Stanbic Bank August PMI registers growth

By Ambrose Gahene

The Headline Stanbic Bank Uganda Purchase Manager’s index {PMI} for August signaled a further improvement in the health of the Ugandan private sector. At 54.1 in August up from 54.3 in July, the seasonally adjusted index was above the average recorded over 15 months of data collection so far. Commenting  on  Augusts’  survey  findings,  Jibran Qureishi,  Regional  Economist  East Africa,  at  Stanbic  Bank said: “The private sector continued to show encouraging signs  of  improvement  in  August  with  the  PMI average recorded over the past two months of 54.2 being much higher than the 51.6 average in the first two  quarters  of  2017.  Indeed,  even  though  export orders  were  down  in  August,  firms  are  likely  to begin  exporting  much  more  over  the  remainder  of the year and beyond as political risk in key trading partners  could  begin  to  subside.  Moreover, the current stable macroeconomic environment is likely to  bode  well  for  the  Ugandan  private  sector  in FY2017/18  and  continue  to  moderately  get  the economy back on firm growth trajectory path. ”

Analysing the performance of the various sectors Anne Juuko Stanbic Bank Uganda’s head of Global Markets revealed; “Following stability in the preceding month, the wholesale & retail sector returned to growth in August. In addition, further improvements in business conditions across the remaining sectors (agriculture, construction, industry and services) were maintained from the previous survey period.’’

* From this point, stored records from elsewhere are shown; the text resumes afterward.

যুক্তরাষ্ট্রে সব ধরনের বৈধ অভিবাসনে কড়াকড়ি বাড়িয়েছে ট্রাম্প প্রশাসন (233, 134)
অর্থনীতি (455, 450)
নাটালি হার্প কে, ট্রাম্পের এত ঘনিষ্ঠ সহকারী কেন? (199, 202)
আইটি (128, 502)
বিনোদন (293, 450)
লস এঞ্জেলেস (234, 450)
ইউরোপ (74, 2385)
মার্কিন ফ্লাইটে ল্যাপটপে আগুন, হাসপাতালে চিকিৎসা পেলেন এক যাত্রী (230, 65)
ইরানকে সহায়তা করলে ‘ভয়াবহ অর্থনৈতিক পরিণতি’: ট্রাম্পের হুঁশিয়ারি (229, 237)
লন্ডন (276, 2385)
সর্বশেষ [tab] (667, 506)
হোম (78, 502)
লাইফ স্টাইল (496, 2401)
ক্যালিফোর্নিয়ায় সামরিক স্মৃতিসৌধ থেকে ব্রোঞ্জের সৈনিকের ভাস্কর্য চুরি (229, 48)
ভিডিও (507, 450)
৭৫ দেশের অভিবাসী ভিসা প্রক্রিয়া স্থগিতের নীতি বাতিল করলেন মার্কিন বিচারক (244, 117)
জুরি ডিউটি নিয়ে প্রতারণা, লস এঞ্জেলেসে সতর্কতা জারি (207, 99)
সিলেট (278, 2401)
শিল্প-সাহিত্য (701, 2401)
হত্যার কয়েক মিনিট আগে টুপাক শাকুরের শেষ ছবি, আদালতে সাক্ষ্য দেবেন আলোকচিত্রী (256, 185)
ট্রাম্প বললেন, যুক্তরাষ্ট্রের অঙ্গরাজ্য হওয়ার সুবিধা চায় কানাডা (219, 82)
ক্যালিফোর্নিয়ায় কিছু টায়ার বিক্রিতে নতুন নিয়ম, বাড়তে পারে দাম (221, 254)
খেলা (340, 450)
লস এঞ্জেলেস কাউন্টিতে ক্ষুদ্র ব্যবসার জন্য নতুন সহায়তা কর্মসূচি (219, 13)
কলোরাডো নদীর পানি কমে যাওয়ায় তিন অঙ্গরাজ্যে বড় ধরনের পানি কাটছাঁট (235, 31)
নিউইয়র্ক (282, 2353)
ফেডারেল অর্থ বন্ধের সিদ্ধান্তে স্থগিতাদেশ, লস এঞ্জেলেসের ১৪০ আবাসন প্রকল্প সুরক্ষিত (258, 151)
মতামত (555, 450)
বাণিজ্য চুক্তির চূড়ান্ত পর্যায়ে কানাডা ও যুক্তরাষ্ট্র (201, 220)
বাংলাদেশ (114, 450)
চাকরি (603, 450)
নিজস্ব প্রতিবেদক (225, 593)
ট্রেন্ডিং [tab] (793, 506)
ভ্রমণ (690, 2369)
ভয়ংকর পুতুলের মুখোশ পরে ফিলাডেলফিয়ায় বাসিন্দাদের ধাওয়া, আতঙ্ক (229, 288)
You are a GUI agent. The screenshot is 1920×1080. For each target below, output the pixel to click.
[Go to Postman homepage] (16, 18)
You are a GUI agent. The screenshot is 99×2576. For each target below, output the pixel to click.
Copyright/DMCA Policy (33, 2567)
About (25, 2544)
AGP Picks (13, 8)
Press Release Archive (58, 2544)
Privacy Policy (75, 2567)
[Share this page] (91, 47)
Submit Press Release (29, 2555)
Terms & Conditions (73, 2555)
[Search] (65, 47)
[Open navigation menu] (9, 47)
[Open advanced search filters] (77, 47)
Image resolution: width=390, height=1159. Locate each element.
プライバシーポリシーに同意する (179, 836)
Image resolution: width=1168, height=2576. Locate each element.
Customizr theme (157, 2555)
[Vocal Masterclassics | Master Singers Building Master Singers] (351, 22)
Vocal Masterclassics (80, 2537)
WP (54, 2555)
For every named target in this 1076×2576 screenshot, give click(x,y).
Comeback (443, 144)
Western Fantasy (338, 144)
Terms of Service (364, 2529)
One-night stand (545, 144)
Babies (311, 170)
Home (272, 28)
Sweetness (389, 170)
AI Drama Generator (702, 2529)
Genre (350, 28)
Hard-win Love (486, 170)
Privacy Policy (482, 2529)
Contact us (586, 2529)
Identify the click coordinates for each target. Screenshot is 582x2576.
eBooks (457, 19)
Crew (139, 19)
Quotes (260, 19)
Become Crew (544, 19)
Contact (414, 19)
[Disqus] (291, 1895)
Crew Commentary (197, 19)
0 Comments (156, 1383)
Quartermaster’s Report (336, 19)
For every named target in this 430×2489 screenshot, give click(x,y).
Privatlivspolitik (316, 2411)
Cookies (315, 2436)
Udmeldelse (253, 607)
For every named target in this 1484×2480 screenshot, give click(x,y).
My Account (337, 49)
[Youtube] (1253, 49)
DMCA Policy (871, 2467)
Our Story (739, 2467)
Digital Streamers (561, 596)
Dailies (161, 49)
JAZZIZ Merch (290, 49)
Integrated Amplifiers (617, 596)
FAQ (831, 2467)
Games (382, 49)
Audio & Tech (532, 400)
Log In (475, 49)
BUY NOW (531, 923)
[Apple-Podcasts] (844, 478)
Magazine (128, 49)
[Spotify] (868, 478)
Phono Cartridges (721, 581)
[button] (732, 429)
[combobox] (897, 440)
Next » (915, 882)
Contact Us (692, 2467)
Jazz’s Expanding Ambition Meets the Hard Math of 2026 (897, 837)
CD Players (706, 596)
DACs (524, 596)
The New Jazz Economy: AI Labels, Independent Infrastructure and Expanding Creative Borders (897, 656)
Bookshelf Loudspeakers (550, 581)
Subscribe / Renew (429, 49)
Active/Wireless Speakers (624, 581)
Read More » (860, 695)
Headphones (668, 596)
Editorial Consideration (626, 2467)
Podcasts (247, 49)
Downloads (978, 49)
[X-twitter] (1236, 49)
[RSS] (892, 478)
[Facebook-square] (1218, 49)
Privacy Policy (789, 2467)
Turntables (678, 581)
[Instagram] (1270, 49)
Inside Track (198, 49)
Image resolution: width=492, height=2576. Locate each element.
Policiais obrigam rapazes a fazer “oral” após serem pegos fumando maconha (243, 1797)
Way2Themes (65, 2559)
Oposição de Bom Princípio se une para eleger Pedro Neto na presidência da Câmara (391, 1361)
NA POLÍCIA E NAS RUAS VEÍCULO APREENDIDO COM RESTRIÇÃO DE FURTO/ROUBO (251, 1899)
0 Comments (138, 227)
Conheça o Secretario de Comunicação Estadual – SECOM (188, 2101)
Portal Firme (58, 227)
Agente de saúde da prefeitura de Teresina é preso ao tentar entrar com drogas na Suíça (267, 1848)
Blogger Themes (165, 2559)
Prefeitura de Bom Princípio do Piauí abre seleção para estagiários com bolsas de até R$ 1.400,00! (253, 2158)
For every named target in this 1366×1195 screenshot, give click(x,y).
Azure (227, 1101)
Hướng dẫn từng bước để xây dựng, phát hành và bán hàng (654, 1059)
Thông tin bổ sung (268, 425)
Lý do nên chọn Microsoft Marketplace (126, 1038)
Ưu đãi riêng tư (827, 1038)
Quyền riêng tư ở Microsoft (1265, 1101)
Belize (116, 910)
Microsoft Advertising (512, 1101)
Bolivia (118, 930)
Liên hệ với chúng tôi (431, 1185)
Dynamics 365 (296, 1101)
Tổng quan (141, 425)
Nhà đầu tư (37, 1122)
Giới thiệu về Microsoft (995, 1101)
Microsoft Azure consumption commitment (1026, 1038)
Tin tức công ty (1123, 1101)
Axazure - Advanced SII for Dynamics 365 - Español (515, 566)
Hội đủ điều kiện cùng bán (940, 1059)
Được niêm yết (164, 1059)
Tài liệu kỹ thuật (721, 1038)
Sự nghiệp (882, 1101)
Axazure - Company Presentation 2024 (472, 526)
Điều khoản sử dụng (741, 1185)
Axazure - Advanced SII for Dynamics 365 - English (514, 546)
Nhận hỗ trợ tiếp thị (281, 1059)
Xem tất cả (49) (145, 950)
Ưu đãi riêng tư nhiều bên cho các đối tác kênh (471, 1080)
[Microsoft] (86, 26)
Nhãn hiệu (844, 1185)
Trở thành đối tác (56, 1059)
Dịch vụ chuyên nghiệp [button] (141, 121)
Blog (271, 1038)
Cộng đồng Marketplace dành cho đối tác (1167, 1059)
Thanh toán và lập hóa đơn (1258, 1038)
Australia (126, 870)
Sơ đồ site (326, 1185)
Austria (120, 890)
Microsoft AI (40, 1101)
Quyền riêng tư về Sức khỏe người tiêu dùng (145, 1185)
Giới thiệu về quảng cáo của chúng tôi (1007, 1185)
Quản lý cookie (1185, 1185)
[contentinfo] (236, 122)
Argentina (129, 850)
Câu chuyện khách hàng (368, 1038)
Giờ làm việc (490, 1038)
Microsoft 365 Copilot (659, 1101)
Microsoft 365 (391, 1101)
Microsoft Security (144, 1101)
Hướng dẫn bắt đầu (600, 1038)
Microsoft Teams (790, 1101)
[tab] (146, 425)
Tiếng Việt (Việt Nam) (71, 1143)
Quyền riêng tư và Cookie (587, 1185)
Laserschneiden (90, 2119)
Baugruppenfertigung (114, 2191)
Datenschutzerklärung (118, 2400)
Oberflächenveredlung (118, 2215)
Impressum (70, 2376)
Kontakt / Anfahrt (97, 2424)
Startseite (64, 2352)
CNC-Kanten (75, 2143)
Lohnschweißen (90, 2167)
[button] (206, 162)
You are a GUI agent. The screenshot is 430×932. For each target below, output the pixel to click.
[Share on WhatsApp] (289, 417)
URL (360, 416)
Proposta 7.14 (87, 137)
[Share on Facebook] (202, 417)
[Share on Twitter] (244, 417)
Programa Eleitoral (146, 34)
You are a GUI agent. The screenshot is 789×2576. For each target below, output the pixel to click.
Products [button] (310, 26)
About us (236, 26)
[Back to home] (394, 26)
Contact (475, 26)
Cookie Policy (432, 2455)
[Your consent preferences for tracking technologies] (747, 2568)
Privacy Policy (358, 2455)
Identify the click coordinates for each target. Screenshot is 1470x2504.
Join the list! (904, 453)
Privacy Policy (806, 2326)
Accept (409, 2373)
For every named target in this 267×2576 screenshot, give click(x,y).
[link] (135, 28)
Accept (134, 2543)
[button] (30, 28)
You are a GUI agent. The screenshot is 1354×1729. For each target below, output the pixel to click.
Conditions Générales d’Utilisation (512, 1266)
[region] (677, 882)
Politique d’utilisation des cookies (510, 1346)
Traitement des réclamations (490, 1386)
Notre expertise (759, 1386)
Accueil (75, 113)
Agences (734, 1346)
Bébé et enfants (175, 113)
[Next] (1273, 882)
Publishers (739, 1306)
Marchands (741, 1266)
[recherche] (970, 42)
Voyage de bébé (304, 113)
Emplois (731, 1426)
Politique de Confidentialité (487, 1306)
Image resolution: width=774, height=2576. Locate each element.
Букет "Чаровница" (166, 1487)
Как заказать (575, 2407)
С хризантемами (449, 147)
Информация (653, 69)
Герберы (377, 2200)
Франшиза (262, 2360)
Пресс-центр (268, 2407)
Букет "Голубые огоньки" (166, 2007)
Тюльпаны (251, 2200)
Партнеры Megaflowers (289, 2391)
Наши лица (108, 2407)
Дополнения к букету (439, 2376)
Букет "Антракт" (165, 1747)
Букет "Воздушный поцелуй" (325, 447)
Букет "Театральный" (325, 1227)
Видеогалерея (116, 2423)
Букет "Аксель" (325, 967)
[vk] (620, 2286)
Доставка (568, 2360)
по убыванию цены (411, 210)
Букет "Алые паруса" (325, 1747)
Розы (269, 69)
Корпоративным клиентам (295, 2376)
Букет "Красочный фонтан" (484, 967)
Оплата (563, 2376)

She noted that the Uganda’s private sector registered increases in both output and new orders for the seventh consecutive month. In response to greater output requirements, private sector firms raised their payroll numbers accordingly with all five monitored subsectors increased their staffing levels during August.

In contrast to the trend seen for total new business, new export orders fell during August, with panellists mentioning political instability in key export markets namely; Southern Sudan and Kenya where fresh elections have just been announced.

The Stanbic PMI is a composite index, calculated as a weighted average of five individual sub-components: New Orders (30 per cent), Output (25 per cent), Employment (20 per cent), Suppliers’ Delivery Times (15 per cent) and Stocks of Purchases (10 per cent). Readings above 50.0 signal an improvement in business conditions on the previous month, while readings below 50.0 show deterioration.

About Stanbic Bank Uganda

Stanbic Bank Uganda is a member of the Standard Bank Group, Africa’s largest bank by assets. Standard Bank Group reported total assets of R1,98 trillion (about USD128 billion) at 31 December 2015, while its market capitalization was R184 billion (about USD11,8 billion). The group has direct, on-the-ground representation in 20 African countries. Standard Bank Group has 1 221 branches and 8 815 ATMs in Africa, making it one of the largest banking networks on the continent. It provides global connections backed by deep insights into the countries where it operates.

Stanbic Bank Uganda provides the full spectrum of financial services. Its Corporate & Investment Banking division serves a wide range of requirements for banking, finance, trading, investment, risk management and advisory services. Corporate & Investment Banking delivers this comprehensive range of products and services relating to: investment banking; global markets; and global transaction products and services. Stanbic Bank Uganda personal & business banking unit offers banking and other financial services to individuals and small-to-medium enterprises. This unit serves the increasing need among Africa’s small business and individual customers for banking products that can meet their shifting expectations and growing wealth.